なかなか記憶力が「頭のよさ」から除外されない
科学の進歩と共に記憶力はコンピュータとかにアウトソーシング可能になっていくので、物覚えがいいだけの人間を「かしこい」とは呼ばなくなっていくよね、みたいなビジョンが往年ネットオタ界隈ではそれなりに提唱されていたような気がしていたのだけど、結局のところ、一度会ったひとの顔と名前を一致させ二度目に会ったとき即座にそれを引き出せるひとは優秀だし、知識の応用を考える際にも応用できるだけの知識の質量と展開速度は必要とされるのだし、00 年代の終わりを迎えても、まだまだ記憶力はかしこさの要件として手放せないかんじだ。これは、もともと物覚えが悪いうえに経年劣化でひどくなってきているおれにとってはだいぶ痛手だ。遅い。科学遅いよ。
まあ一応科学も頑張ってはいる。やっぱデジタルガジェットの普及は大きかった。コンピュータに知識を溜め込んだり、インターネットから情報を引き出せるようになっても、肝心のコンピュータ自体の取り回しが悪かったので、いざというときに情報を取り出せない、みたいな状況は、モバイルのおかげでかなり潰せるようになった。電話になんでも入ってる、入ってなくとも引っ張ってこれる、そういうふうになってきた。
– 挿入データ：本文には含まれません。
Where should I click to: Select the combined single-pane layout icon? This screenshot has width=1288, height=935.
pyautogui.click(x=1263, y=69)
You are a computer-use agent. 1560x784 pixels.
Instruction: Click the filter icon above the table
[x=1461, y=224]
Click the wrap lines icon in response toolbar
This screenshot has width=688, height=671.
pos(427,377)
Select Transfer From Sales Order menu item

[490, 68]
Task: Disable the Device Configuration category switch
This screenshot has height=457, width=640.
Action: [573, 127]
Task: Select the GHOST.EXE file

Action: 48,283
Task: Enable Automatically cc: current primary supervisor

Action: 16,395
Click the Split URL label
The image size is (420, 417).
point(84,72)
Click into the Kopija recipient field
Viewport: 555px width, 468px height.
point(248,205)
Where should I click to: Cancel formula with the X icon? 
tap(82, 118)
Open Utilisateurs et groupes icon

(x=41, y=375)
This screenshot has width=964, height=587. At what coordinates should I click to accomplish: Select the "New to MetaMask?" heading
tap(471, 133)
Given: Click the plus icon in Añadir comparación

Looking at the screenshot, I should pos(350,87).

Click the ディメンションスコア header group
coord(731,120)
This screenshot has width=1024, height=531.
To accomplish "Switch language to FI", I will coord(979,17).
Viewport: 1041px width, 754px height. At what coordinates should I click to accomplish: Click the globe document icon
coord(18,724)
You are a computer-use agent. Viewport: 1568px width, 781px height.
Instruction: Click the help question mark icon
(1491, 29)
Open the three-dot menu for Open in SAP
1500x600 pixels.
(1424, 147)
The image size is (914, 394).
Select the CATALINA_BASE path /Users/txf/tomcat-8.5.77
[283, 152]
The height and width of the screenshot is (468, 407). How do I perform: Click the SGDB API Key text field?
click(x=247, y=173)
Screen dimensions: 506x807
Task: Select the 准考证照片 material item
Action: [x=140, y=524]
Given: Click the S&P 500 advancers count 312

とはいえ、まだ遅い。どんなに恵まれたシチュエーションでも十数秒はかかるだろう。これはコミュニケーションを考えるうえでは致命的だ。会ったひとの顔と名前を思い出すための所要時間として考えると、お話になっていない。パームトップ経由で展開できる情報量はたかが知れてるので、捻り出せるアイディアも手のひらサイズに留まり、妥当性を保障するような分析などは不可能といっていい。やっぱ何らかのチップを脳に埋め込んだり、うなじのあたりに USB ケーブルぶっさしたりしないとダメだ。それは怖いな。サイボーグ化すること自体がではない。サイボーグ化するのはいいとして、自分の身体が初期ロット化してしまったり、規格の旧式化により結局ポンコツになってしまうことが怖い。換えが利かない生身の身体、どうせなら長く使えるほうがいい。とか考えはじめてしまうと、物事は前に進まない。困ったものだ。
ともあれ、非同期的にであれば記憶力はある程度補完可能になったから、人間が記憶力という性能を「ライブパフォーマンスとして」必要としていく、というように方向づける程度には、科学は人間の記憶力を追い立てはじめてはいる。かしこくあるためにも、おもしろくあるためにも、柔軟な即応性は他人より高い記憶力に保障される。知はやはり身体能力だ、というふうに回帰していく、そのことがいいのか悪いのか、おれにはわからないが。生活のすべてにおいてライブパフォーマンス的な場面から退却するという選択は、たぶん不可能なので、おれとしては科学の進歩に期待しておくしかない。